Leber: Ich glaube, das EBIT – der operative Gewinn – ist bedeutsamer als andere Kennziffern. Der Buchwert auf der anderen Seite ist sinnfrei geworden. Den brauchen allenfalls Banken. Am Ende ist das EBIT die belastbarste Gewinngröße. Da vergleiche ich immer im Branchenkontext.
Zum Beispiel addiere ich über Zeit die EBITs einer Branche und schaue, welche Firma welchen Anteil hat. Bei den High-Techs etwa, da habe ich Google und Facebook, und da sehe ich am EBIT, wie Facebook Gewinne vom Küchentisch holt und Google Marktanteil abgeben muss. Das kann man sehr schön beobachten. Beim normalen Gewinn kann ich das nicht, etwa wegen der Abschreibungen. Das EBIT hat sich als robuste Größe bewährt.
Sie sind ja auch als Bitcoin-Fan bekannt – jetzt gab es dort wieder einen Crash. Bleiben Sie der Kryptowährung treu?

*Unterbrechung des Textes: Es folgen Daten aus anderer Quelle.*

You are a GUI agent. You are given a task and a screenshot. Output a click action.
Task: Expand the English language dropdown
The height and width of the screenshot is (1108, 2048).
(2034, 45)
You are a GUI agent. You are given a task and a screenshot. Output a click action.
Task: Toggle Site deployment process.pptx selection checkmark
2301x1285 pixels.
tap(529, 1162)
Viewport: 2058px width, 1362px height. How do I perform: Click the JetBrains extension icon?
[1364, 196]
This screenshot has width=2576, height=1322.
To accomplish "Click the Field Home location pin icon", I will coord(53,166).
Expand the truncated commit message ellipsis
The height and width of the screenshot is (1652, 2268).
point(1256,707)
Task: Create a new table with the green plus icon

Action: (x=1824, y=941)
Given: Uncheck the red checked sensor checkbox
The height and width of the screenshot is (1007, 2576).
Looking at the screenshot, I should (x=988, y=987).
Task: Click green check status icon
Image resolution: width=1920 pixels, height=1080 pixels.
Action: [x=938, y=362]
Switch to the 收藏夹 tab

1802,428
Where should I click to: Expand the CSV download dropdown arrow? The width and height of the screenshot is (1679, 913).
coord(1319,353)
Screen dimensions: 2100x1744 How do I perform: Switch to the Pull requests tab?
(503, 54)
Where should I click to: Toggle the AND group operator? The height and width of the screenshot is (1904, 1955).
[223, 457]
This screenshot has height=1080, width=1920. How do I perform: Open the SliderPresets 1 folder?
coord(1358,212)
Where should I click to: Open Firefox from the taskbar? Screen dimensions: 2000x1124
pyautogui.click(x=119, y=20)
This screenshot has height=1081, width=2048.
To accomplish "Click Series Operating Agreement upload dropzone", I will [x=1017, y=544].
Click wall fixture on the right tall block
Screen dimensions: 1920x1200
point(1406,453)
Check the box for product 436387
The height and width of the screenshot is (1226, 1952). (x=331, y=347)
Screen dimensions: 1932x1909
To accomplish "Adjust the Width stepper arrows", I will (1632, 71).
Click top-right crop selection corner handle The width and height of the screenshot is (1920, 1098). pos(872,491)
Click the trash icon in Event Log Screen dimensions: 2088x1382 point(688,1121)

Leber: Für mich ist Bitcoin Ersatzgold. Denken Sie mal an Bargeld. Versuchen Sie mal, 50.000 Euro am Bankschalter einzuzahlen – da werden Sie schräg angeguckt werden und müssen den Ausweis vorlegen. Bargeld ist heute nicht mehr Verfügbarkeit über Kaufkraft, sondern bereits extrem eingeschränkt.
Mit Kryptowährungen kann man sich frei bewegen. Ich glaube, Bitcoin hat eine wichtige Geldaufbewahrungsfunktion, ähnlich wie Gold. Meiner Ansicht nach wird die Nachfrage weiter steigen, weil das Bedürfnis nach einem Schutzraum vor dem Staat größer wird. Bitcoin hat ja auch keine Negativzinsen. Keiner nimmt mir da etwas weg, nur weil ich etwas besitze.
Ich denke, der Kurs wird nochmal kräftig ansteigen in den nächsten sechs bis zwölf Monaten. Wo die Grenze ist, weiß ich nicht. Langfristig denke ich, dass sich Bitcoin halten wird, trotz der Aufschreie um den Stromverbrauch und eines möglichen Verbots.
Zum Abschluss: Was können Sie Anlegern jetzt raten? Vor den flauen Sommermonaten verkaufen und niedrigere Kurse abwarten?
Leber: Abwarten bringt nie was, weil niemand den richtigen Einstieg erwischt. Weder Profis noch Amateure. Das war auch 2020 so – da hielten Profis Geld zurück, und sind im Tiefpunkt doch nicht eingestiegen. Es hat sich immer bewährt, langfristig in Aktien zu bleiben.
Was ich allerdings machen würde: Wie beim Haus eine „Feuerversicherung“ zu haben, also eine Absicherung für die großen Einbrüche. Den Wasserschaden kann ich als Hausbesitzer hinnehmen, beim Brand aber bin ich ohne Versicherung ruiniert.
Übertragen auf die Börse heißt das: Immer Put-Optionen auf den S&P-500 und den EuroStoxx 50 haben. Die Papiere verbriefen ein Verkaufsrecht und steigen im Wert, wenn die Kurse fallen. Für die gebe ich gerne Geld aus, wenn ich dafür ruhig schlafe. Das sind die historischen Nachfolger gemischter Aktien-Anleihen-Portfolios. Denn wenn Anleihen eh negativ rentieren, kann ich stattdessen mein Geld ebenso in einen Put investieren.